#### WHAT THE TASK REQUIRES:
Pictures in the listing below are skipped, while the lines from the "Click inside the Base URL text field" line through the "Task: Open the Šiukšlinė recycle bin" line are returned word for word.

[Opening GIVEN INFORMATION section]

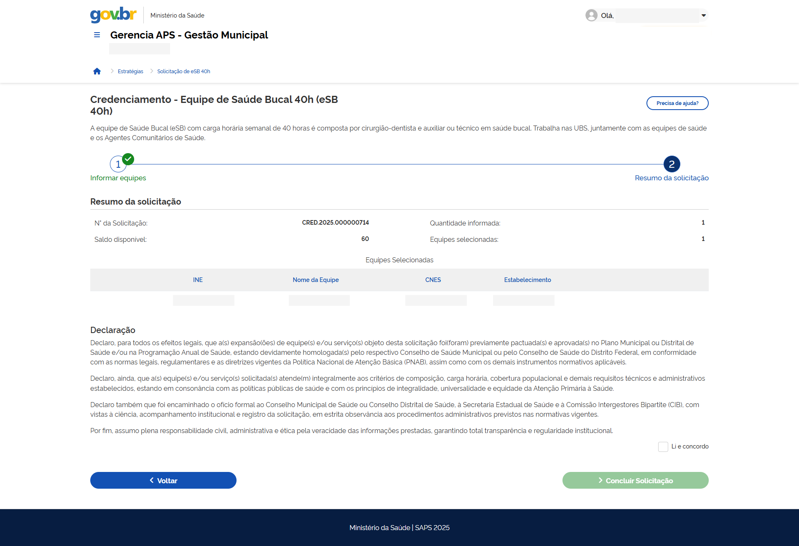This screenshot has width=799, height=546.
Task: Click the CNES column header
Action: [433, 280]
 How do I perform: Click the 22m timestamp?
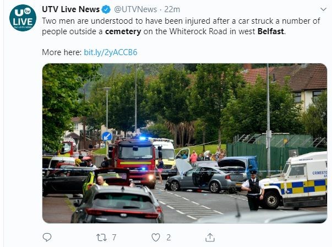172,9
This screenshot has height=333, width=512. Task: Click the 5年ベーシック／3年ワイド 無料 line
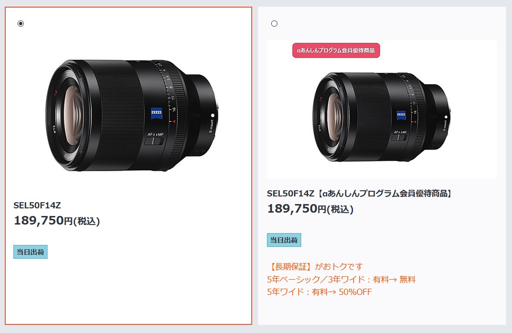pos(341,279)
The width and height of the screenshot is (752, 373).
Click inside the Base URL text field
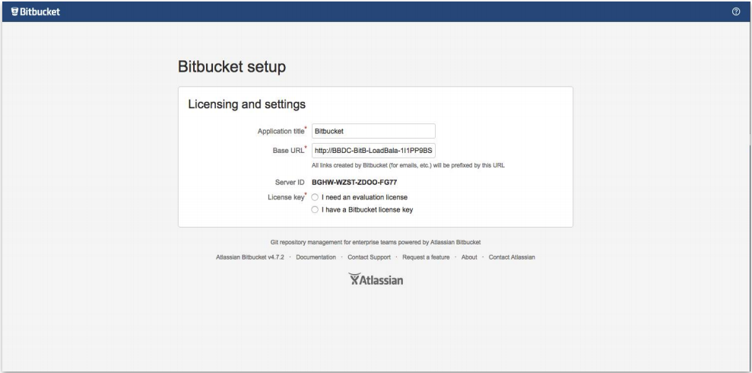pyautogui.click(x=373, y=150)
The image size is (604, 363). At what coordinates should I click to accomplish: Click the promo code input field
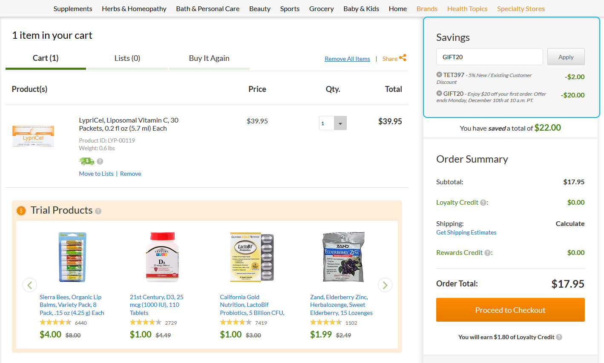click(489, 57)

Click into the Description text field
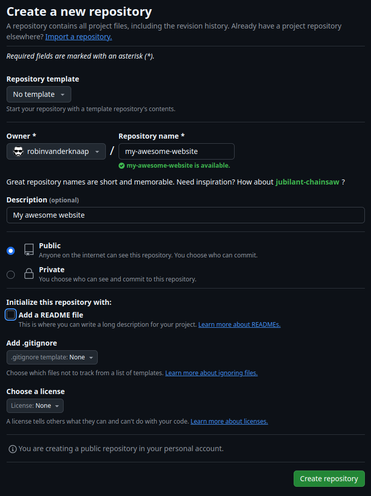tap(185, 215)
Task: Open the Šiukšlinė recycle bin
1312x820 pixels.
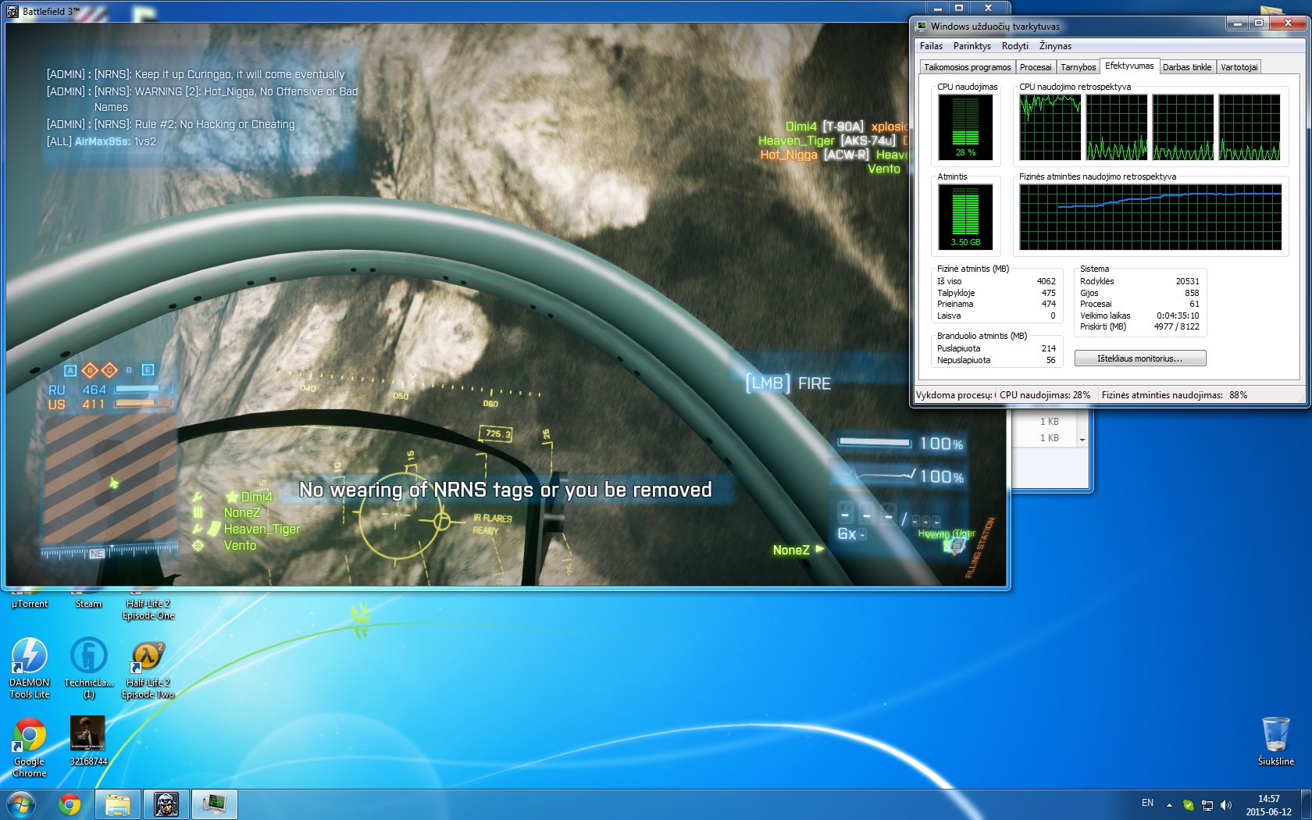Action: (1275, 741)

[Closing GIVEN INFORMATION section]

#### WRITTEN REPLY:
Click inside the Base URL text field
pyautogui.click(x=373, y=150)
The image size is (604, 363). At what coordinates should I click to accomplish: Click the promo code input field
click(489, 57)

Click into the Description text field
tap(185, 215)
Task: Open the Šiukšlinė recycle bin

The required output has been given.